Era una regalada. Hacía asco de todo. Eso pensaba yo. De seguir con actitud tan despechada aquella bella durmiente se quedaría sin príncipe que alentara su carne pajiza; o para ser más claro, hoy mi menda estaría con tres palmos de narices sin su mujer del alma.
¡Si hasta a Dios le gusta el pingüe! le decía yo a esta hermosa zagala para que no me diera calabazas.

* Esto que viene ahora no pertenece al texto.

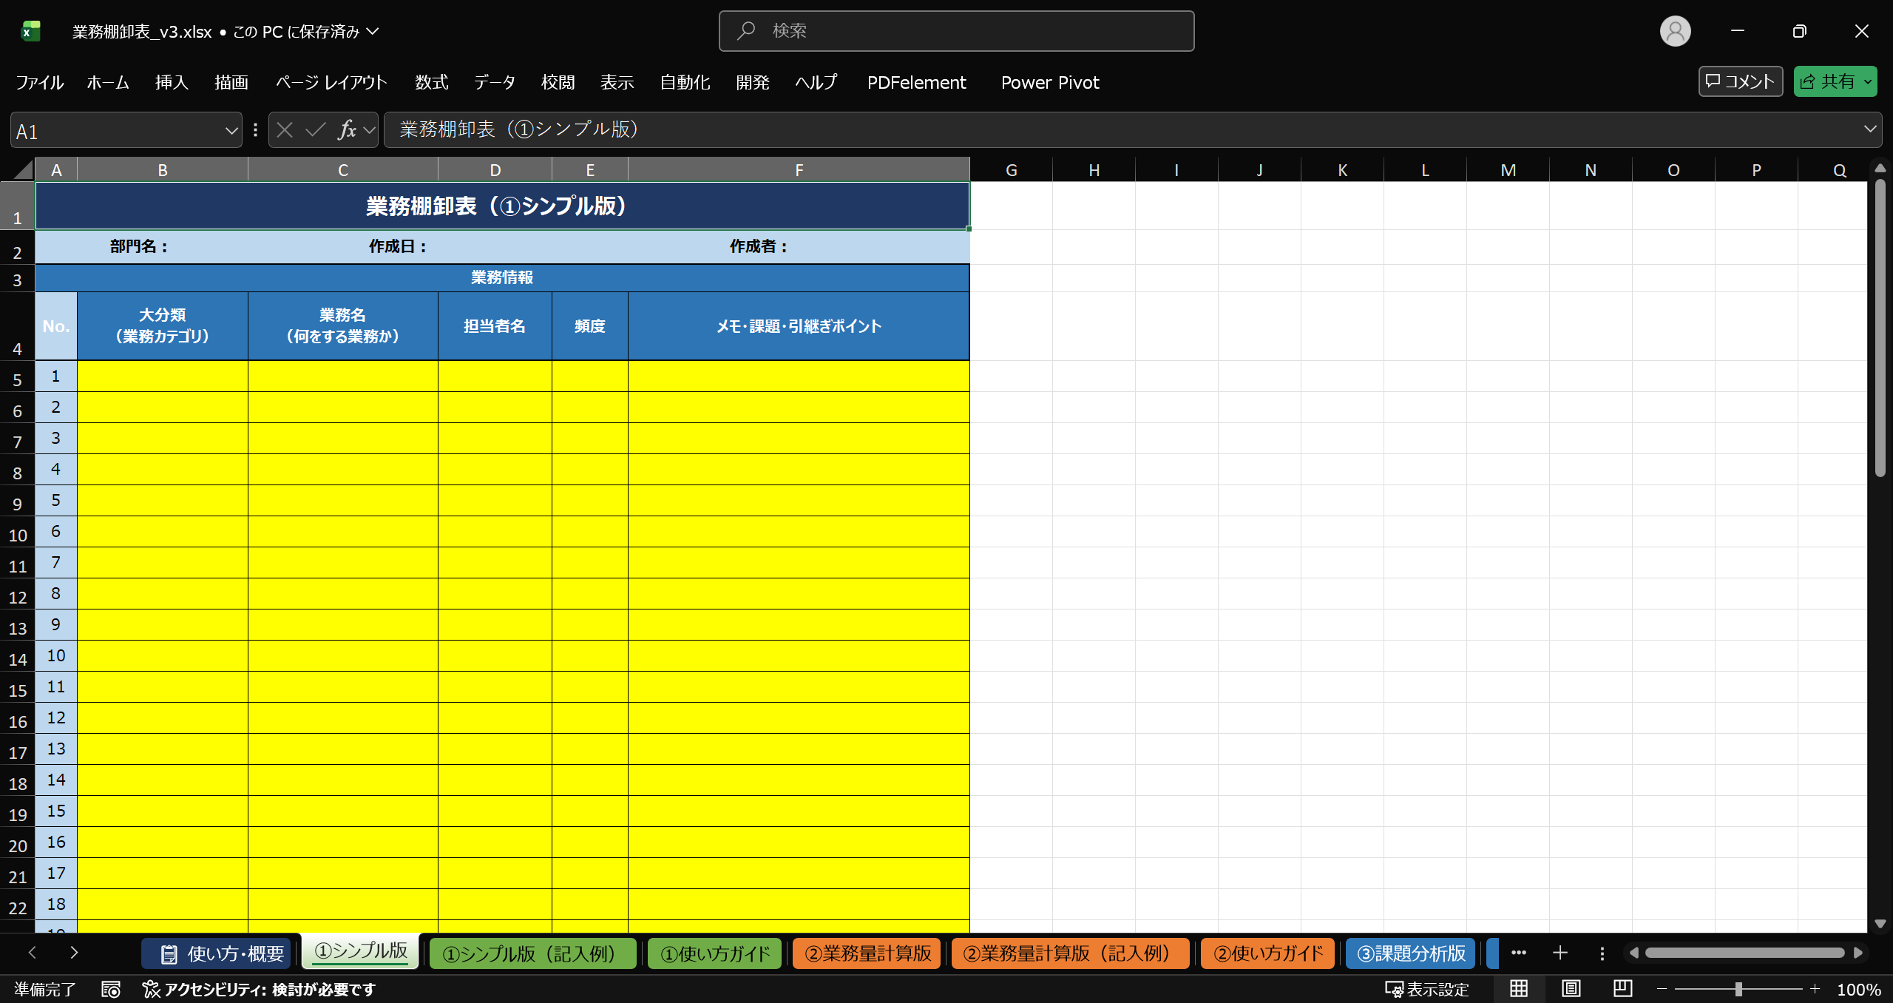Open the データ ribbon tab
Viewport: 1893px width, 1003px height.
494,82
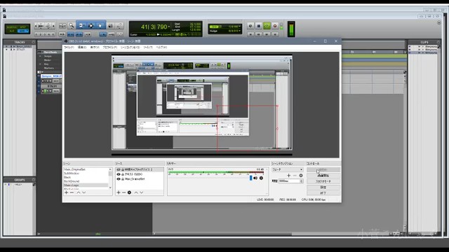Open the mixer gear settings icon
This screenshot has height=252, width=449.
coord(261,178)
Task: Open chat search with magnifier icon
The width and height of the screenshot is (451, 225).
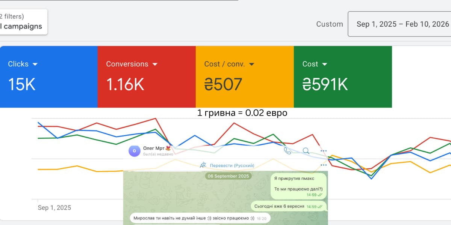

Ella pasaba de mi como pasa el forajido, el saltador de una hoguera, como anda el peregrino descalzo y aprisa sobre el asfalto caliente hacia la ermita del santo patrono.
Pero yo de cortejarla no paraba. Dentro de mi y de la madre tierra, del universo entero se cocía una fuerza, instinto que llaman, y que de llamear no cesaba. Y si acaso aquella danza agitada del apareamiento hubiera cesado, los mares hubieran dejado de mesar sus olas, el río de hacer sonreír a las piedras de la ribera, el aire de silbar romanzas y las nubes de acariciar los sueños de las montañas.
Si no existiera el inevitable deseo por el ajuntamiento físico, la fusión molecular de ese abrazo entre pecho y pecho de dos seres de la misma especie, simplemente no seríamos le dije yo a la que hoy es mi mujer, como no son fuego el oxígeno y el gas cada uno separado por su lado.